La douleur devint insoutenable lorsqu'il pinça violemment sa poitrine. Iris cria, incapable de retenir sa souffrance.

« Arrête de pleurer. Tu n'as encore rien vu. »

À travers ses larmes, sa vision floue, elle lut sur ses lèvres une vérité qui la terrifia encore davantage.

« Le jour où ton père est mort... c'est le jour où tu es devenue ma chose. Mon esclave. Et moi, ton maître. »

Ce n'était que le début.

Un grondement sourd s'échappa de Cane. Les pleurs d'Iris semblaient l'irriter. Sans douceur, il la retourna et la força à s'agenouiller. Sa tête fut plaquée contre l'oreiller, et il entreprit de la déshabiller.

Il avait déjà vu cela. Trop de fois. Son père agissait ainsi avec les femmes de la meute... et il l'obligeait à regarder.

Derrière elle, Cane se positionna. Il voulait qu'elle comprenne. Qu'elle ressente, ne serait-ce qu'un fragment, de ce que lui et les siens avaient enduré.

Chapitre 2 .

Avoir deux enfants... oui, c'était une chance. Il pourrait prolonger leur supplice. Le pouvoir, après tout, c'était cela.

Iris, elle, se débattait avec toute l'énergie du désespoir. Mais sa robe céda en un instant, déchirée comme si le tissu n'avait aucune résistance. L'air froid de la nuit caressa sa peau mise à nu, lui arrachant un frisson. Les mains rugueuses de Cane agrippèrent ses cuisses.

Elle comprit.

Ce qui allait arriver était clair.

Elle tenta de se préparer, de se durcir... mais face à la réalité, son corps recula malgré elle, pris de panique.

Puis, soudainement... tout s'arrêta.

Le poids derrière elle disparut. Le matelas se souleva légèrement. Cane venait de se relever.

Désemparée, Iris attrapa aussitôt une couverture pour se cacher. Elle se recroquevilla dedans, tremblante.

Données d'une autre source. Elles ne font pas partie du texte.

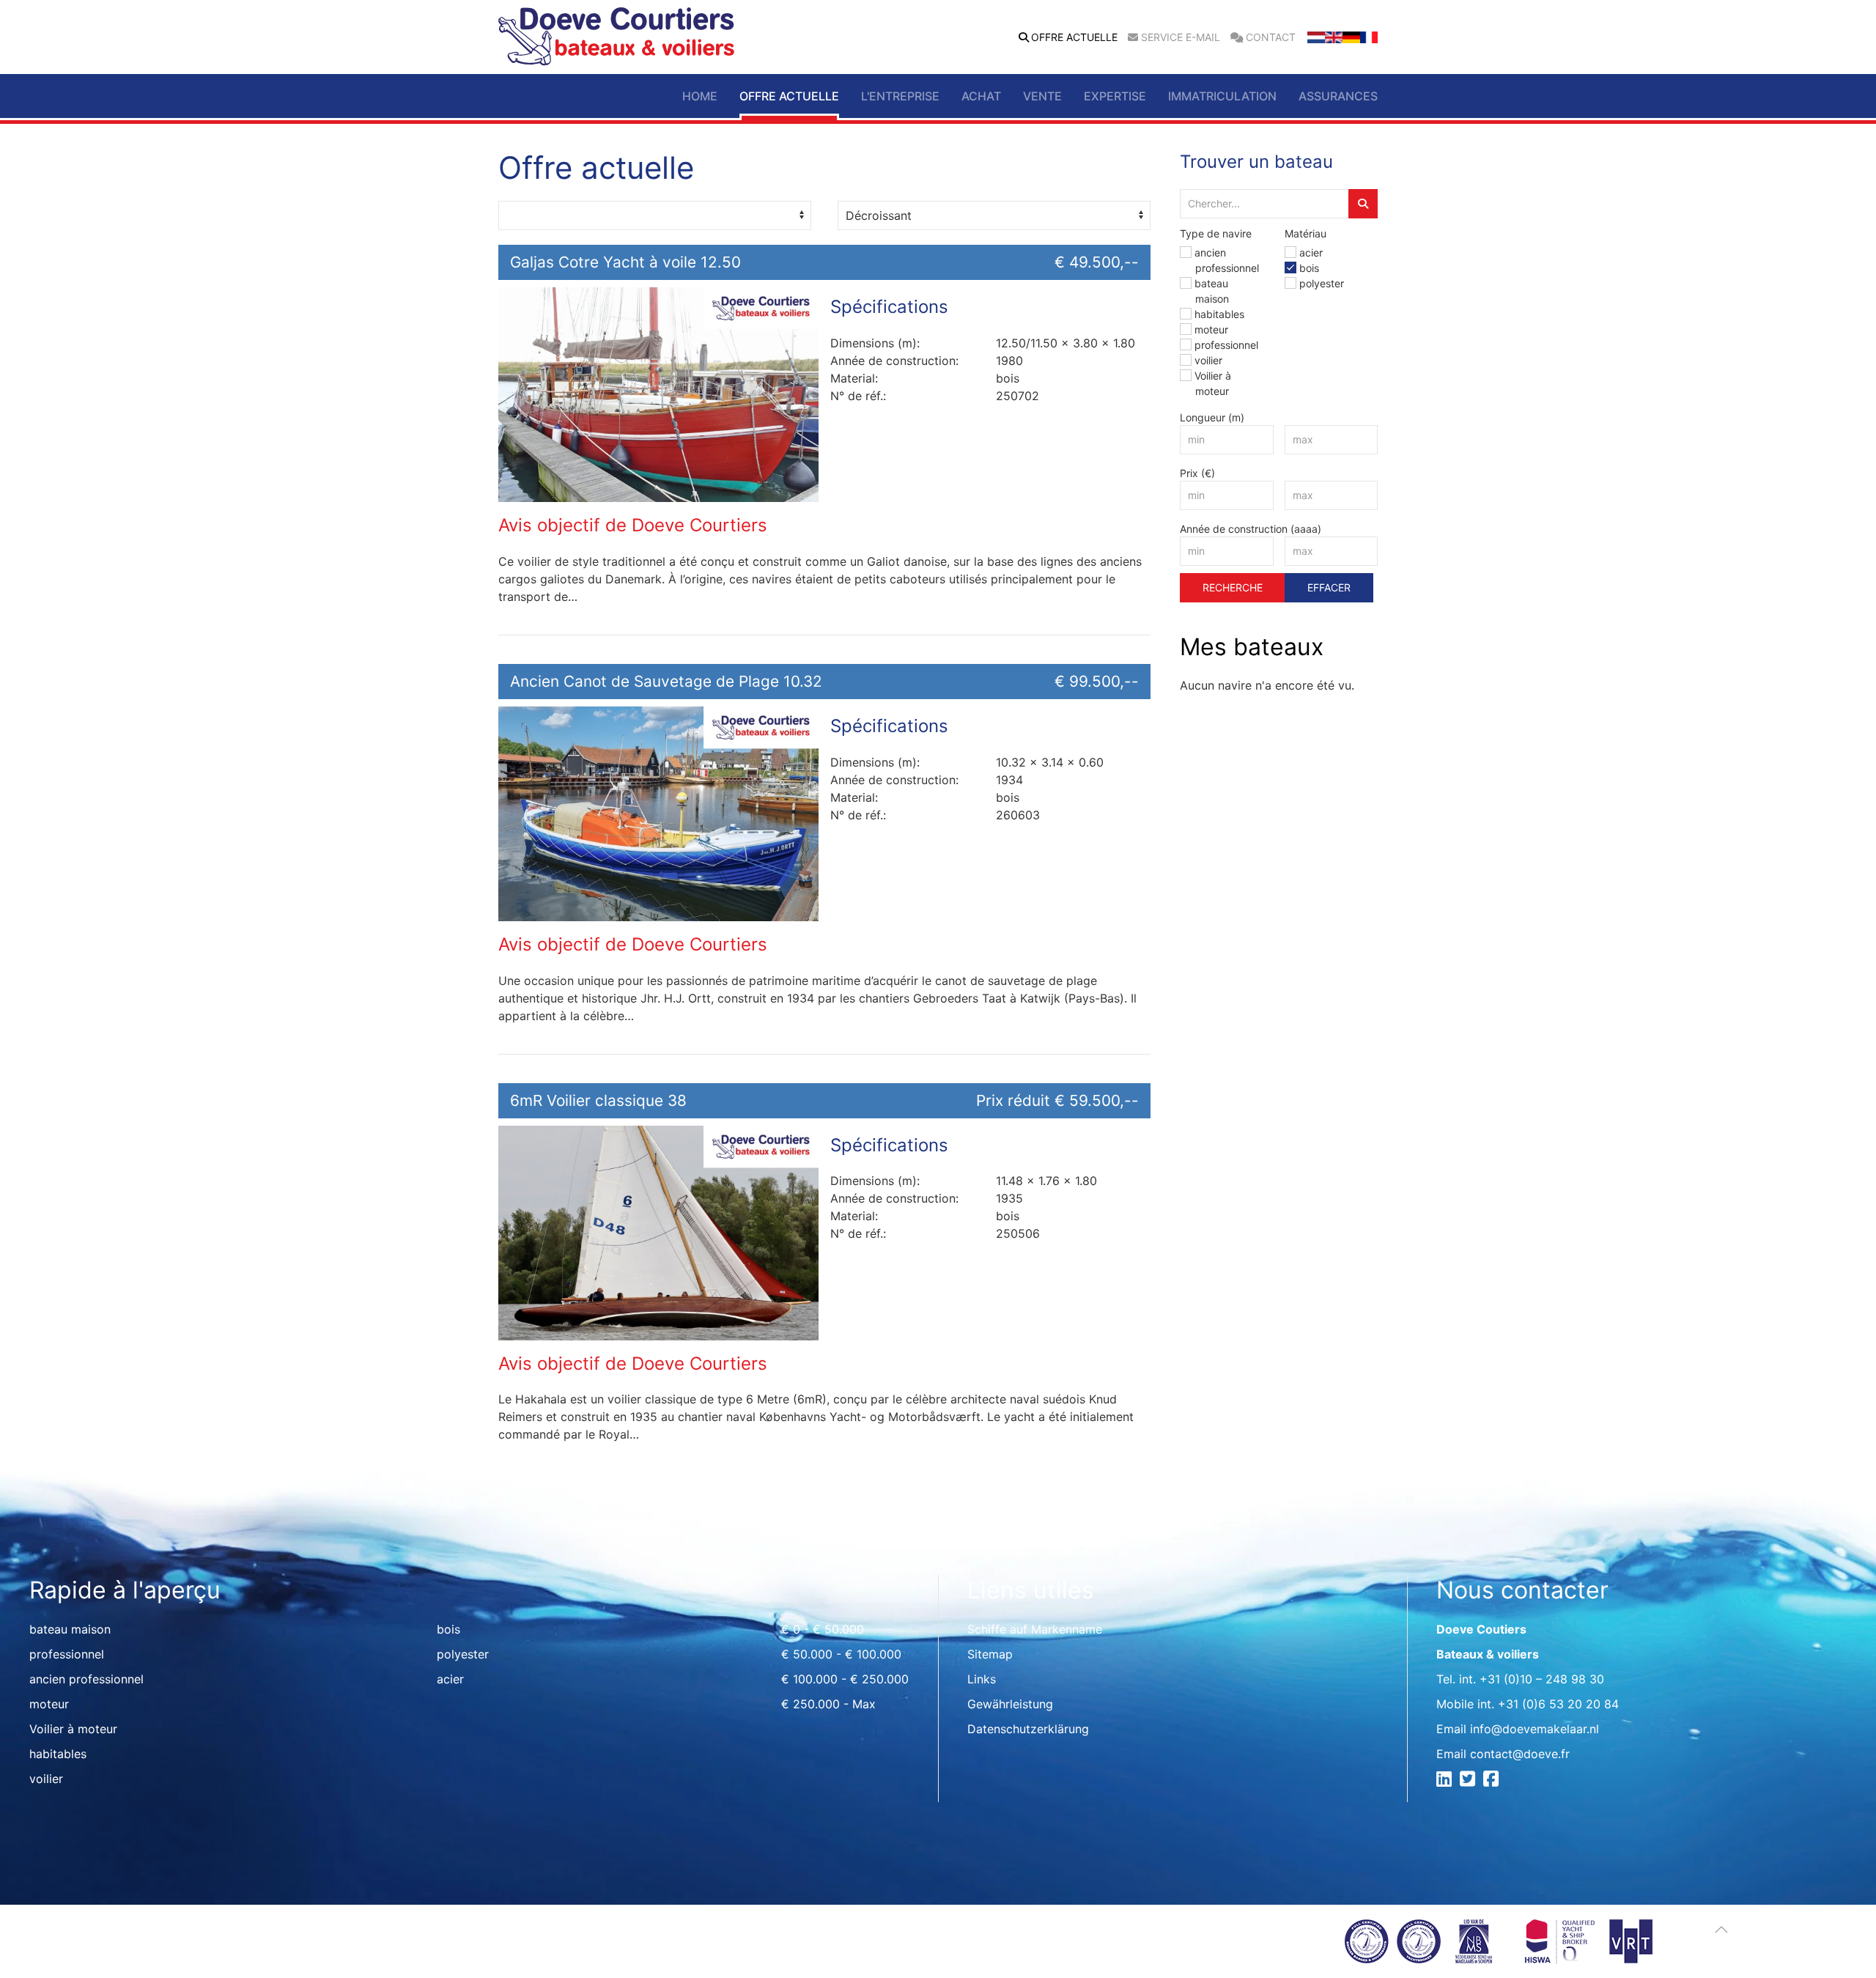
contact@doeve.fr (1520, 1753)
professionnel (1226, 345)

Il lui tournait le dos, en train de remettre son pantalon.

« Qu'est-ce que tu as dans le dos ? »

Elle ne comprit pas.

« Je te demande ce qu'il y a sur ton dos. Qui t'a fait ça ? »

Cane se souvenait vaguement d'elle. La fille de l'alpha. Une enfant fragile, toujours absente, rarement visible. Durant ses années d'esclavage, il ne l'avait aperçue que deux fois, sans y prêter attention. Pourquoi l'aurait-il fait ? Ce n'était qu'une gamine pâle, silencieuse, presque effacée.

« Réponds. »

Il se retourna brusquement, irrité par son silence.

Iris, emmitouflée dans la couverture, semblait minuscule. Trop frêle. Même un esclave affamé paraissait plus solide qu'elle. Comment avait-elle grandi ainsi ? Et surtout... comment pouvait-elle porter de telles marques ?

Son dos.

Il l'avait vu.

Des cicatrices nombreuses, profondes.

Impossible. Un métamorphe guérit sans laisser de traces... sauf si les blessures viennent de l'argent. Comme la sienne.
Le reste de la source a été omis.